Is Human Annotation Necessary? Iterative MBR Distillation for Error Span Detection in Machine Translation
This addresses the cost and inconsistency issues in annotation for machine translation evaluation, offering a method to reduce reliance on human input, though it is incremental as it builds on existing MBR and distillation techniques.
The paper tackles the problem of expensive and inconsistent human annotations for Error Span Detection in Machine Translation by proposing a self-evolution framework using Minimum Bayes Risk decoding and an off-the-shelf LLM to generate pseudo-labels, resulting in models that outperform supervised baselines on system and span levels while maintaining competitive sentence-level performance.

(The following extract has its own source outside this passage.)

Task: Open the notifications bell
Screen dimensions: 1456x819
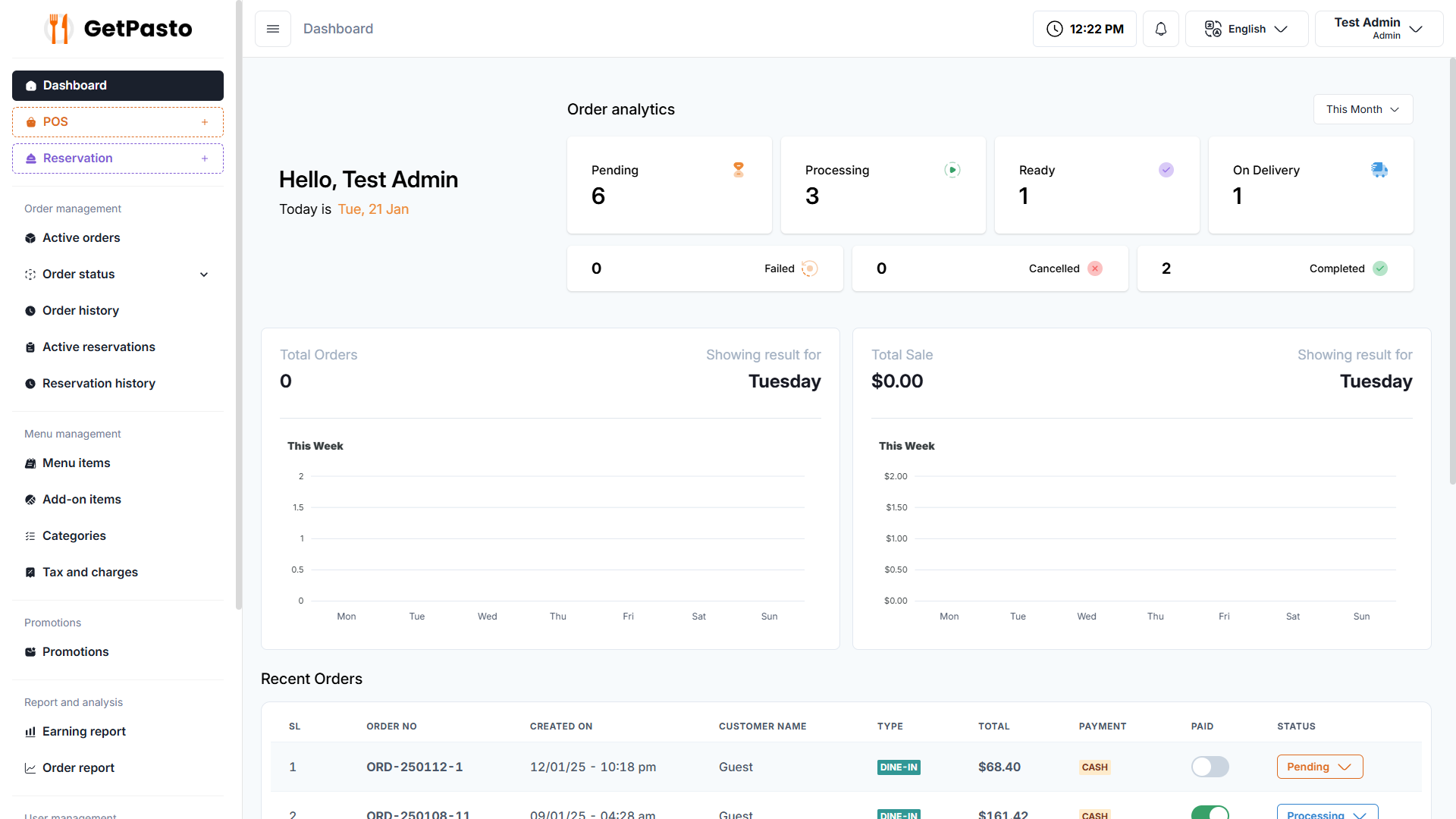Action: [1160, 29]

Error Span Detection (ESD) is a crucial subtask in Machine Translation (MT) evaluation, aiming to identify the location and severity of translation errors. While fine-tuning models on human-annotated data improves ESD performance, acquiring such data is expensive and prone to inconsistencies among annotators. To address this, we propose a novel self-evolution framework based on Minimum Bayes Risk (MBR) decoding, named Iterative MBR Distillation for ESD, which eliminates the reliance on human annotations by leveraging an off-the-shelf LLM to generate pseudo-labels. Extensive experiments on the WMT Metrics Shared Task datasets demonstrate that models trained solely on these self-generated pseudo-labels outperform both unadapted base model and supervised baselines trained on human annotations at the system and span levels, while maintaining competitive sentence-level performance.